La primavera, attesa con ansia e appena arrivata, ha rapidamente dipinto la manciata di alberi e arbusti sparpagliati lungo la piazza con fiori in sboccio e foglie in germoglio. Tutti gli abitanti sembrano essersi riversati dalle porte per crogiolarsi nei primi raggi caldi dell’anno. Un cane passa di corsa con un bottino di carne sugosa, tra le rumorose proteste del macellaio grassoccio, il quale, invece di sforzarsi ad acciuffare il ladro peloso, si limita ad agitare il pugno verso di lui.
Regina si rallegra per il cucciolo ispido. Siede appollaiata sul suntuoso sedile di velluto della carrozza, facendo capolino da dietro le tende di pizzo, desiderando di essere là fuori col resto del mondo.
La mamma le ha detto di non uscire e di aspettare dentro che lei ritorni, così lei è bloccata all’interno, nel ventre scuro della bestia. Almeno, questa è la storia che lei si racconta, poiché suona molto più eccitante della noiosa carrozza che è in realtà. Un leviatano. O una balena, forse. Talvolta, è un dragone.
In un modo o nell’altro, adesso la bestia sta dormendo.
Solo la mamma può svegliarla e comandarla, piegarla alla propria volontà e farle fare ciò che vuole.
La bestia non sta facendo del male a Regina, non lo fa mai. Si limita a tenerla prigioniera.
Succederebbero cose terribili se provasse a scappare dal suo stomaco senza fondo, rimugina lei.
Guarda con occhi assottigliati la porta della locanda dentro la quale la mamma è scomparsa. Adesso è un po’ che la mamma non si fa vedere, la bestia è addormentata e il giorno… oh, è così bello! Regina sta iniziando a sentirsi al sicuro, o coraggiosa, o avventata. Che male può fare una passeggiatina?
Presa la sua decisione, Regina salta rapidamente giù dal sedile e spalanca la porta. Si sporge, e guarda a destra e a sinistra con occhi scintillanti.
Il cocchiere volta la testa al suono della porta che viene spalancata, e incontra il suo sguardo.
Sa che ci si aspetta che lui tenga d’occhio Regina, ma tecnicamente è solo un cocchiere, non una bambinaia.
La bambina dai capelli scuri sorride e gli fa l’occhiolino, ignara, fiduciosa. L’uomo non può che restituirle il sorriso.
Chiuderà un occhio sui progetti della piccola Regina: Lady Cora la tiene sotto stretto controllo già a sufficienza, decisamente troppo, pensa lui. Restituisce l’occhiolino e si gira.
Regina capisce. Adesso loro hanno un accordo, il cocchiere non la denuncerà.

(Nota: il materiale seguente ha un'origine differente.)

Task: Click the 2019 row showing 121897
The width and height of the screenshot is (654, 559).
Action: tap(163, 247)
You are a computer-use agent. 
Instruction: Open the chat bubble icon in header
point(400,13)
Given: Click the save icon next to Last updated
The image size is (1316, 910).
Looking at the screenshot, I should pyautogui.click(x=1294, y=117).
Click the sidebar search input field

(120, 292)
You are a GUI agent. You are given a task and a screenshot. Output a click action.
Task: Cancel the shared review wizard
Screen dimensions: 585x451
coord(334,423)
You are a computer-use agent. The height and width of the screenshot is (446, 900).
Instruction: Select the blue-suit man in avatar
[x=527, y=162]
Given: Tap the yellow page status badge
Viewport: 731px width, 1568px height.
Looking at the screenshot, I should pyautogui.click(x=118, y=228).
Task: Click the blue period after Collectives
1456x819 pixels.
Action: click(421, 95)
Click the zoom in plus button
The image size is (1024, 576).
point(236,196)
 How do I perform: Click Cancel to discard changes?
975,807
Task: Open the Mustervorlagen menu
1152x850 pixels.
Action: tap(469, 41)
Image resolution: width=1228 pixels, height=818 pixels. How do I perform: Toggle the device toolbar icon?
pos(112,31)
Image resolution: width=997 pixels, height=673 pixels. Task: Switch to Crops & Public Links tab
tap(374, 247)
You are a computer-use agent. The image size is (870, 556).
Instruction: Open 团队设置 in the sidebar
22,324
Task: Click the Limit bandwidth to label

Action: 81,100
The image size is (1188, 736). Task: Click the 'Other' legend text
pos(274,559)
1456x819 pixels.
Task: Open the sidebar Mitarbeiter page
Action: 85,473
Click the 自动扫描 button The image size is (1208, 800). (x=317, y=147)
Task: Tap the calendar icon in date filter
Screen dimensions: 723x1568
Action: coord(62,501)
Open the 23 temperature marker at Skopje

Scende di un gradino, poi salta trionfante sulla piazza coperta di sporcizia. Dovrà ricordarsi di pulirsi le scarpe prima che la mamma torni, così non noterà niente.
Regina se la svigna attorno alla carrozza, per timore di essere sorpresa da un qualche potente nemico. Una delle teste del dragone addormentato, per esempio.
Il suo cuore sprofonda un po’ quando lei raggiunge il davanti, anche se sapeva che i cavalli sarebbero stati condotti nelle stelle per essere sfamati e dissetati mentre la mamma si occupa dei suoi affari.
Questo significa che rimarranno per un po’, il ché è una buona notizia per Regina, adesso che ha deciso di combattere per uscire dal ventre del dragone nel fresco giorno primaverile.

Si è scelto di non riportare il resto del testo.